As depicted in Figure 3, during each decoder stage, the upsampled output from the lower level is first concatenated with the encoder output of the corresponding level. However, in contrast to the FUSegNet architecture, the encoder output undergoes processing through a grid-based gated attention module [21]. This is performed to regulate the flow along the skip connections and allow the attention coefficients to focus more specifically on local regions. The resulting concatenated output then passes through the P-scSE attention module, which aggregates spatial and channel-wise information. Finally, a 3 × 3 Convolution-ReLU-Batch normalization is applied to this output.

3.2.3. Parallel Spatial and Channel Squeeze-And-Excitation (P-scSE)

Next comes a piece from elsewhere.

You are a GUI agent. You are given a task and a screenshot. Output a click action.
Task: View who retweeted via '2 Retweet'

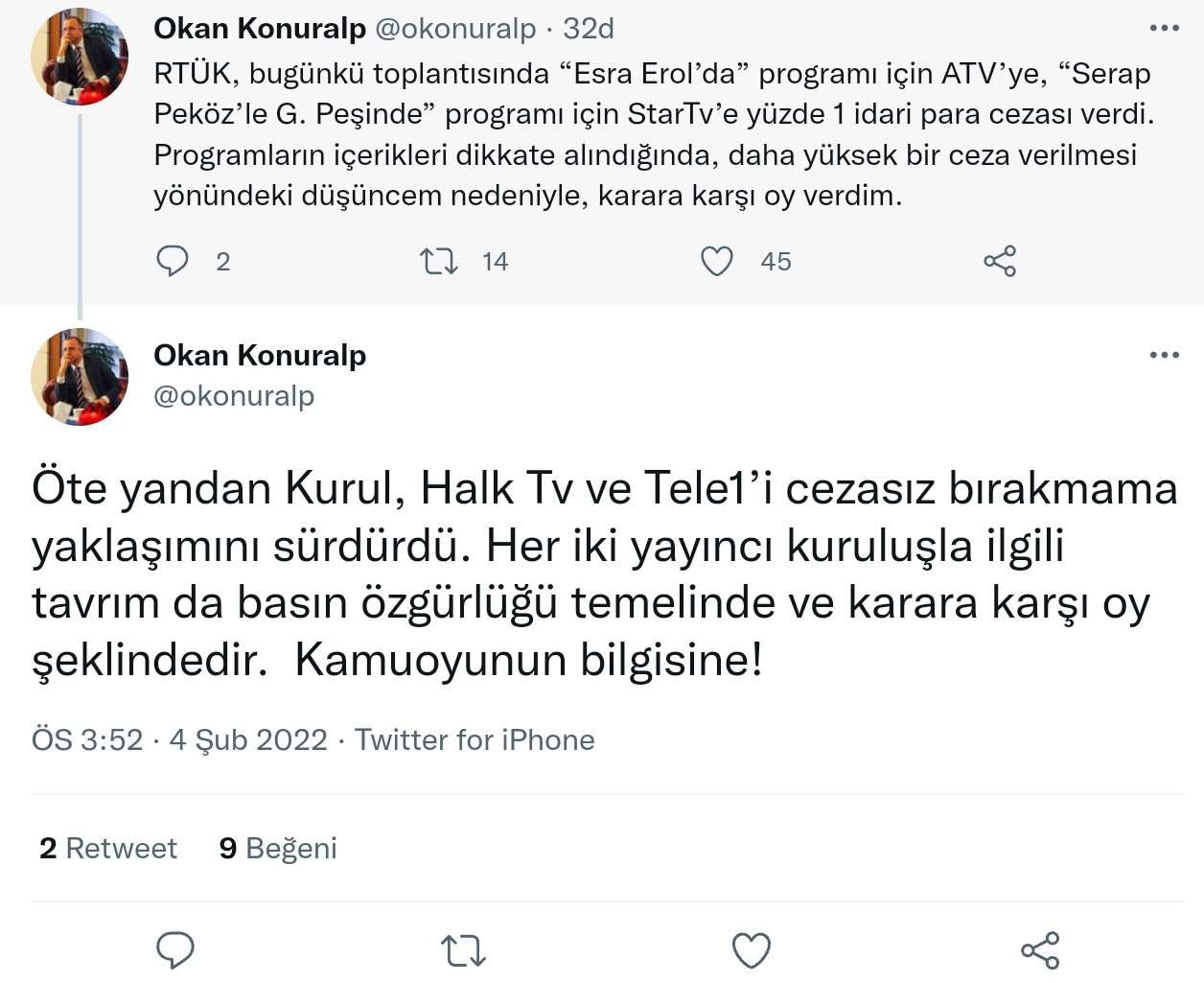click(x=107, y=848)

The squeeze-and-excitation module [22] was designed to boost the network’s representational power by highlighting significant features and ignoring less relevant ones. It generates a channel descriptor using global average pooling, triggering channel-related dependencies. It is also referred to as cSE due to its channel-wise excitation. Roy et al. [23] introduced the sSE module, which squeezes along the channel axis and excites along spatial dimensions. The scSE module combines the cSE and sSE components. This combination can be conduted in different ways. As shown in Figure 4, P-scSE [4] creates two parallel branches of the scSE module: one by adding cSE and sSE and the other by taking the maximum of them. While max-out offers competitiveness between the channel and spatial excitations, addition aggregates these two excitations. A switch is provided to skip max-out when the number of channels is small. When we have a small number of channels, the model’s capacity to learn intricate channel dependencies and patterns is already limited. So, if we selectively collect features, like max-out does, it will lose some important features and will not contribute significantly.

3.2.4. Grid-Based Attention Gate

In this paper, we use grid-based attention gates (AGs) [21] to improve skip connections. The AG is a trainable module that is added to skip connections of encoder–decoder-based architecture to reduce the number of false positive predictions for small objects with significant shape variation. It learns to weigh the features from the skip connections, giving more importance to the features that are relevant to the target structure. As shown in Figure 5, the attention gate calculates the attention coefficient α, which is the result of additive attention computed from the input feature maps x and the contextual information provided from the gating signal g. The attention coefficient identifies important spatial regions by paying attention to task-relevant activations.

3.3. Post-Processing

The output of the deep-learning model is fine-tuned by implementing a post-processing stage. If two regions with the same label exist, the larger region is identified as the desired region, while the smaller region is categorized as unwanted. Initially, we identify border pixels using chain coding. Subsequently, we detect neighboring pixels of each border pixel using 8-connectivity. We only consider those neighboring pixels with intensities differing from those of the unwanted portion. As shown in Figure 6, we observe three cases that need to be addressed.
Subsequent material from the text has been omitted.